Controverse : l'agent secret Edmée Delétraz !
Posté: 20 Aoû 2007, 15:19
Par courrier privé, un individu porte contre moi les accusations suivantes au sujet de certains propos que j’aurais tenus sur ce forum à l’égard de l’agent « multiple » Edmée Delétraz lors d’un débat ancien sur « l’affaire de Caluire ».
Dans son premier message dans la boîte du forum, il commence par citer mes propos (que je ne suis pas allé vérifier) :
[…] et de celle de l'agent "multiple" Edmée Delétraz, maîtresse de Moog, qui a, entre autres, laissé arrêter Berty Albrecht et qui, au sujet de Caluire, ne dit certainement pas toute la vérité et ment sur plusieurs points.
Pour ensuite déclarer (c'est moi qui surligne) :
Dans un autre message dans ma boîte personnelle, il écrit (c'est moi qui surligne) :
Dans un troisième message dans la boîte du forum, il poursuit :
Sans vouloir de nouveau entrer dans le détail de la sombre affaire de Caluire, je voudrais brièvement et publiquement clarifier certains points (j'ai d'ailleurs invité mon accusateur à ouvrir un débat sur le forum).
Je n'ai pas eu l'honneur de "participer à la guerre" comme mon père, je n'ai pas la prétention d'en savoir plus que les autres (et surtout plus que les historiens patentés, n'étant pas spécialiste de la question), je n'ai pas connu Mme Delétraz envers laquelle je n'ai aucune animosité particulière, je ne me souviens plus de ce que j'ai écrit exactement au sujet de cette dame lors d'un débat public ancien...

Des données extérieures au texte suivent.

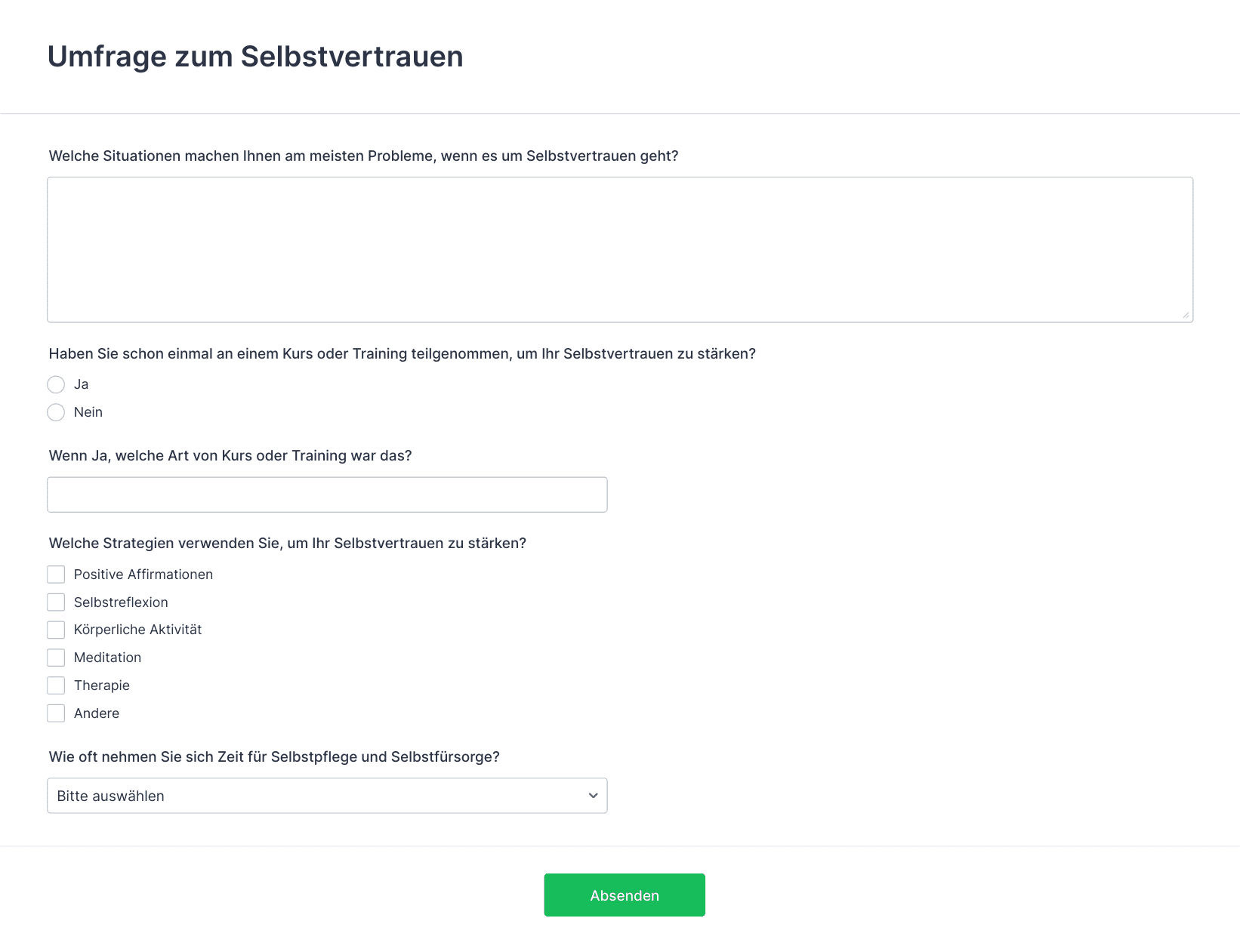
Task: Click the Ja option label text
Action: [81, 384]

Tout ce que j'ai pu en dire provient de livres sur la Résistance et notamment de ceux de Jacques Baynac : Les secrets de l'affaire Jean Moulin, Seuil, 1998, en particulier le chapitre sur Edmée Delétraz, pages 378 - 394, et Présumé Jean Moulin, juin 1940 - juin 1943 - Esquisse d'une nouvelle histoire de la Résistance, Grasset, 2006.

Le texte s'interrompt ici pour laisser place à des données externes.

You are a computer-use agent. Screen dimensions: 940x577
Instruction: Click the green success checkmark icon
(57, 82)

Pourquoi ai-je fait - peut-être à tort, j'en conviens - confiance à ces ouvrages au sujet du rôle de Mme Delétraz ? Parce qu'ils sont circonstanciés et que leurs assertions sont étayées de nombreuses références en bas de page qui semblent très pertinentes, ce dont peut se contenter le lecteur qui n'entend pas entreprendre des recherches personnelles sur le sujet.

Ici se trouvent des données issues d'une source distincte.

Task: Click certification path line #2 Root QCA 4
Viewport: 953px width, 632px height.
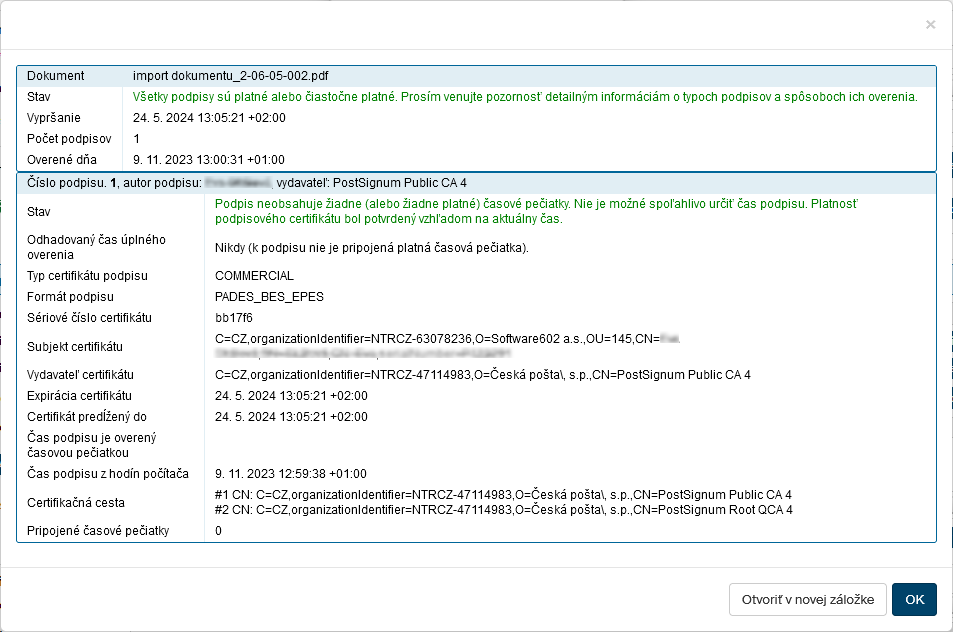Action: (504, 510)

L'historien Antoine Prost écrit : La référence, indice visible de scientificité, signifie : "Ce que je dis, je ne l'ai pas inventé ; allez-voir vous-même, vous parviendrez aux mêmes conclusions." (Douze leçons sur l'histoire, p. 268).
Sans revenir sur la question de savoir si Edmée Delétraz était agent double, triple ou quadruple, largement démontrée avec sources à l'appui par Baynac et d'autres, quelques exemples sur les affirmations en cause :
1) Edmée Delétraz, maîtresse de Moog :
- Cf. Jacques Baynac, Les Secrets de l’affaire Jean Moulin (1998), page 217 : En 1950, lors du second procès Hardy, […] Maître Maurice Garçon assura qu’Edmée Delétraz était la maîtresse du beau Moog.
Note en bas de page : Archives nationales, 334 AP 50, audience du 29 avril 1950, témoignage Delétraz, p. 30-31.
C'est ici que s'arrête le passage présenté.